Le debriefing et le retour d'expérience (RETEX) de cet attentat ont permis l'évolution de la BRI. À la suite des attentats de janvier 2015, les effectifs de la BRI ont doublé. La brigade a également bénéficié de l'agrégation de nouvelles compétences avec l'arrivée, parmi les effectifs, de piégeurs d'assauts et de démineurs sélectionnés au sein du laboratoire central de la préfecture de police. Ces derniers ont pour mission de neutraliser des engins explosifs et de permettre une progression des effectifs même en leur présence. Ils sont aussi chargés d'effractions chaudes, c'est-à-dire d'user d'explosifs pour permettre d'entrer dans certains endroits.
La BRI a également évolué sur le plan médical. Elle était déjà médicalisée à l'instar des autres groupes d'intervention, disposant de médecins qui avaient vocation à soutenir les opérateurs des colonnes. À la suite des attentats de 2015, nous avons intégré la nécessité de procéder simultanément à l'exfiltration des otages blessés. C'est d'ailleurs ainsi que nous avons procédé lors des attentats du Bataclan. Nous avons travaillé, théorisé et professionnalisé nos méthodes avec l'aide de la brigade des sapeurs-pompiers du général Jean Gontier et les groupes d'extraction professionnalisés. Ces derniers sont équipés d'éléments de protection balistique.

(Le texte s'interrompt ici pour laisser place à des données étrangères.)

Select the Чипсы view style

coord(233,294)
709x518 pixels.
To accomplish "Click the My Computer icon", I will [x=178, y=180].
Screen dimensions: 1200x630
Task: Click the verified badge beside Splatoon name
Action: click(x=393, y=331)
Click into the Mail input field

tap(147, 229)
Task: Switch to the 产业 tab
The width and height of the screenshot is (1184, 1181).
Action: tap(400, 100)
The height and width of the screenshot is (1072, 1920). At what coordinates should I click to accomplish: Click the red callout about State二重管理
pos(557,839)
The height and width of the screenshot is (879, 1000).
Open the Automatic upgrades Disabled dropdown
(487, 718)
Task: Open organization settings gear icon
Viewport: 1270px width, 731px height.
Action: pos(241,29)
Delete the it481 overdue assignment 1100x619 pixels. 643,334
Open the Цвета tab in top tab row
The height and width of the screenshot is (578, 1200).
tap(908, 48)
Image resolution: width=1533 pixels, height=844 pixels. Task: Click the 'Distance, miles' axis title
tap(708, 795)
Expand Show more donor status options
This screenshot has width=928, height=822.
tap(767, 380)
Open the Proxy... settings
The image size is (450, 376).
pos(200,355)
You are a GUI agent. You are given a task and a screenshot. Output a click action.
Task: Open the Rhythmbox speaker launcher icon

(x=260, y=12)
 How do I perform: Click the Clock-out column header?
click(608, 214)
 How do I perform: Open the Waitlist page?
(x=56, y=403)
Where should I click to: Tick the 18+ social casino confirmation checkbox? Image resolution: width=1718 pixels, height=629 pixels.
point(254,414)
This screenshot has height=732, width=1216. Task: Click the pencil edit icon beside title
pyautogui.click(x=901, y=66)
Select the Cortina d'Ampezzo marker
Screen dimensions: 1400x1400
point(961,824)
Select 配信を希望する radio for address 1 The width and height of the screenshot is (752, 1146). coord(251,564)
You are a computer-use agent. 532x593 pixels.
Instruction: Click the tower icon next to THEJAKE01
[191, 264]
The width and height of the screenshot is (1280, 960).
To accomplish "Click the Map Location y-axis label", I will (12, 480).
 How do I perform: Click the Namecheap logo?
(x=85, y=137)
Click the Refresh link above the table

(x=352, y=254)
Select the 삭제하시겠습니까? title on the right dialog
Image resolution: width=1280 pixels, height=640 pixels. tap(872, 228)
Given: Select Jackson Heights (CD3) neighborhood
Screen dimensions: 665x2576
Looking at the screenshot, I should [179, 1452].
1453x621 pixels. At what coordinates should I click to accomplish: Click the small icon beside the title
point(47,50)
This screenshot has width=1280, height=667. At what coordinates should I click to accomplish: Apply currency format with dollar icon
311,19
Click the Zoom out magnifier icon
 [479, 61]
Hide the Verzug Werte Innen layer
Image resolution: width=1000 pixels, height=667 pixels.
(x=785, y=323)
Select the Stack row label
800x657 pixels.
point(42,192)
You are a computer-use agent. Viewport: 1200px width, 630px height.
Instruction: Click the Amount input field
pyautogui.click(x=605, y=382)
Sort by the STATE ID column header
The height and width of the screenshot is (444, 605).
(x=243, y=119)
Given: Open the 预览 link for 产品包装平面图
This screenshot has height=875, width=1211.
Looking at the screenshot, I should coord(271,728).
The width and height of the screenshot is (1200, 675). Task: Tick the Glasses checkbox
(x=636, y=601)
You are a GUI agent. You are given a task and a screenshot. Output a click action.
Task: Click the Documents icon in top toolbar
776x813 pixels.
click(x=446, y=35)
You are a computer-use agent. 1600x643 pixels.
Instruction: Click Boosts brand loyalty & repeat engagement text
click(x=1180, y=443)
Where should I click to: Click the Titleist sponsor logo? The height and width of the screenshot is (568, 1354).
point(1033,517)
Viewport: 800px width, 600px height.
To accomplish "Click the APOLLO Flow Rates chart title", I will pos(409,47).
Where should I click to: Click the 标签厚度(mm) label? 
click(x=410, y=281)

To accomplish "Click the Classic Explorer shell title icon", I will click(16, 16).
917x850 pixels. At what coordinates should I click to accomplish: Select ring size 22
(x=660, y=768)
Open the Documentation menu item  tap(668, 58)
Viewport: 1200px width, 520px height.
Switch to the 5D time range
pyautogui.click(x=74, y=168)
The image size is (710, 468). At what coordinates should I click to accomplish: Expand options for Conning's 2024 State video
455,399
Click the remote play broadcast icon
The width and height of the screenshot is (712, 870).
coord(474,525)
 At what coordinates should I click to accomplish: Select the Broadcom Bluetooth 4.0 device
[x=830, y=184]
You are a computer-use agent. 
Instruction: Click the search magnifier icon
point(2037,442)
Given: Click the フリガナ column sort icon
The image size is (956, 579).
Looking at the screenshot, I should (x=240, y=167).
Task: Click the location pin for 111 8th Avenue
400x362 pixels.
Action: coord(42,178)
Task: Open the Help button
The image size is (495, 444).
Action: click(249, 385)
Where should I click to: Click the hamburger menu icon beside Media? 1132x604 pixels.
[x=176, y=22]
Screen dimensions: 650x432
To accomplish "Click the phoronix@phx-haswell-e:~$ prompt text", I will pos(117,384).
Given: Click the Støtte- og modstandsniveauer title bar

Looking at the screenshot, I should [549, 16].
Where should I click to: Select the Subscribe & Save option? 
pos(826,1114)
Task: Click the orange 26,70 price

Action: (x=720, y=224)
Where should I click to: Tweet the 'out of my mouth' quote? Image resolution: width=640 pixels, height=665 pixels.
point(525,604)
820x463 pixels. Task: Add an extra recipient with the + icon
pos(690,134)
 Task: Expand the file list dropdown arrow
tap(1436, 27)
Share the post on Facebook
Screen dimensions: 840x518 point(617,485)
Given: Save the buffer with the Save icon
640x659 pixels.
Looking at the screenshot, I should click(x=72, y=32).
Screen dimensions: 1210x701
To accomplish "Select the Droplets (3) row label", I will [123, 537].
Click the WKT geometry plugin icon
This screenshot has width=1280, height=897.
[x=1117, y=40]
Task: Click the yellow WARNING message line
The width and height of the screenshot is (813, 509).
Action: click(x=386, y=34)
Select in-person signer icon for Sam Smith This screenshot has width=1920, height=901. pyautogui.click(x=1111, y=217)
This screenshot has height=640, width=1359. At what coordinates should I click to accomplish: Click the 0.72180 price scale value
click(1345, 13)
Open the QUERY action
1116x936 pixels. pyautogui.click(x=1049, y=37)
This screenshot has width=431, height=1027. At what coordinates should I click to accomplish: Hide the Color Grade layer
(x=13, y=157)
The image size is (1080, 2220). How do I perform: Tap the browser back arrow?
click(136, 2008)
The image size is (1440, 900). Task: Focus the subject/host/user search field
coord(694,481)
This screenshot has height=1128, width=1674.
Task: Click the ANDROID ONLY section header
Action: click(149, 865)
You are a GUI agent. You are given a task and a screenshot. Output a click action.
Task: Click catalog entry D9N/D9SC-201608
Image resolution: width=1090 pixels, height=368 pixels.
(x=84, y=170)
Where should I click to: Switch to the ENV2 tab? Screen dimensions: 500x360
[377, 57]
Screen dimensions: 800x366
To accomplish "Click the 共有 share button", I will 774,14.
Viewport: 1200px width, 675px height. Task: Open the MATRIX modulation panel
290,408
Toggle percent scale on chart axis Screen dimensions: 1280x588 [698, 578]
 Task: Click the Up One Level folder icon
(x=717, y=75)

Nous les entraînons à intervenir au plus près de l'action, sans se mettre en danger ni créer de difficultés supplémentaires, afin d'extraire les blessés et les otages.
Depuis 2015, nous bénéficions donc d'une augmentation des effectifs et d'équipements supplémentaires plus adaptés, tout en menant une réflexion sur les modalités tactiques. Nous avons aussi entrepris des réflexions sur le plan humain. Les mentalités ont évolué. L'ensemble des opérateurs de cette intervention très particulière ont été débriefés ; les risques de stress post-traumatique ont été évalués, accompagnés et suivis avec beaucoup d'attention et une volonté forte de la part des intéressés. Cette démarche est très satisfaisante, car, en dehors de mutations classiques en province, tous les fonctionnaires qui servaient au sein de la BRI lors de ces attentats demeurent dans nos effectifs et sont totalement opérationnels à ce jour. Certains ont bénéficié de promotions. Ces éléments démontrent que, confrontée à une situation particulière, la BRI a réussi à maintenir une résilience forte au sein de ses effectifs.